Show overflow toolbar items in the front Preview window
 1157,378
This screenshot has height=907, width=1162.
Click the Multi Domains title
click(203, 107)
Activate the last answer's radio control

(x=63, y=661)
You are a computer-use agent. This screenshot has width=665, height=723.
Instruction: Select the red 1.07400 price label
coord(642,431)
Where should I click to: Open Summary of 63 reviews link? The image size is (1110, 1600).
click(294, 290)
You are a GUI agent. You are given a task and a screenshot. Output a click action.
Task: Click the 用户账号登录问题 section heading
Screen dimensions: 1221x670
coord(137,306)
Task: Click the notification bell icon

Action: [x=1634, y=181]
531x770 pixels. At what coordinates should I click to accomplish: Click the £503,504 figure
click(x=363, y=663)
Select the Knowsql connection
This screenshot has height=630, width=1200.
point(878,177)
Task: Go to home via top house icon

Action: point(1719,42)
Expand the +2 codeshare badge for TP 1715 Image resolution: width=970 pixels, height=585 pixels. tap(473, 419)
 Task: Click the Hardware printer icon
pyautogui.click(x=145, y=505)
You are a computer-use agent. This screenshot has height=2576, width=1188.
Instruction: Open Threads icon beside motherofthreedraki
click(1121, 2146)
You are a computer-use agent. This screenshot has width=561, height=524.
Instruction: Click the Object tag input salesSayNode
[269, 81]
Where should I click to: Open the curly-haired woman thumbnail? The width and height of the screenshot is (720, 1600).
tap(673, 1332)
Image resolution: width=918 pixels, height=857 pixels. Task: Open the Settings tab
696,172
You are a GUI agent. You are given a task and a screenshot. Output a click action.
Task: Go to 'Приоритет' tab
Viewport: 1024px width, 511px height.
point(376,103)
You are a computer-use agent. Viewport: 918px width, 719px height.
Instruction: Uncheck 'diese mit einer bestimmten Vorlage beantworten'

*TAREA DEL EJERCICIO*. Entrega las líneas de todas las filas como una lista JSON de cadenas, una cadena por línea y sin las líneas en blanco.

*RESULTADO*.
[
  "Show overflow toolbar items in the front Preview window",
  " 1157,378",
  "This screenshot has height=907, width=1162.",
  "Click the Multi Domains title",
  "click(203, 107)",
  "Activate the last answer's radio control",
  "(x=63, y=661)",
  "You are a computer-use agent. This screenshot has width=665, height=723.",
  "Instruction: Select the red 1.07400 price label",
  "coord(642,431)",
  "Where should I click to: Open Summary of 63 reviews link? The image size is (1110, 1600).",
  "click(294, 290)",
  "You are a GUI agent. You are given a task and a screenshot. Output a click action.",
  "Task: Click the 用户账号登录问题 section heading",
  "Screen dimensions: 1221x670",
  "coord(137,306)",
  "Task: Click the notification bell icon",
  "Action: [x=1634, y=181]",
  "531x770 pixels. At what coordinates should I click to accomplish: Click the £503,504 figure",
  "click(x=363, y=663)",
  "Select the Knowsql connection",
  "This screenshot has height=630, width=1200.",
  "point(878,177)",
  "Task: Go to home via top house icon",
  "Action: point(1719,42)",
  "Expand the +2 codeshare badge for TP 1715 Image resolution: width=970 pixels, height=585 pixels. tap(473, 419)",
  " Task: Click the Hardware printer icon",
  "pyautogui.click(x=145, y=505)",
  "You are a computer-use agent. This screenshot has height=2576, width=1188.",
  "Instruction: Open Threads icon beside motherofthreedraki",
  "click(1121, 2146)",
  "You are a computer-use agent. This screenshot has width=561, height=524.",
  "Instruction: Click the Object tag input salesSayNode",
  "[269, 81]",
  "Where should I click to: Open the curly-haired woman thumbnail? The width and height of the screenshot is (720, 1600).",
  "tap(673, 1332)",
  "Image resolution: width=918 pixels, height=857 pixels. Task: Open the Settings tab",
  "696,172",
  "You are a GUI agent. You are given a task and a screenshot. Output a click action.",
  "Task: Go to 'Приоритет' tab",
  "Viewport: 1024px width, 511px height.",
  "point(376,103)",
  "You are a computer-use agent. Viewport: 918px width, 719px height.",
  "Instruction: Uncheck 'diese mit einer bestimmten Vorlage beantworten'"
]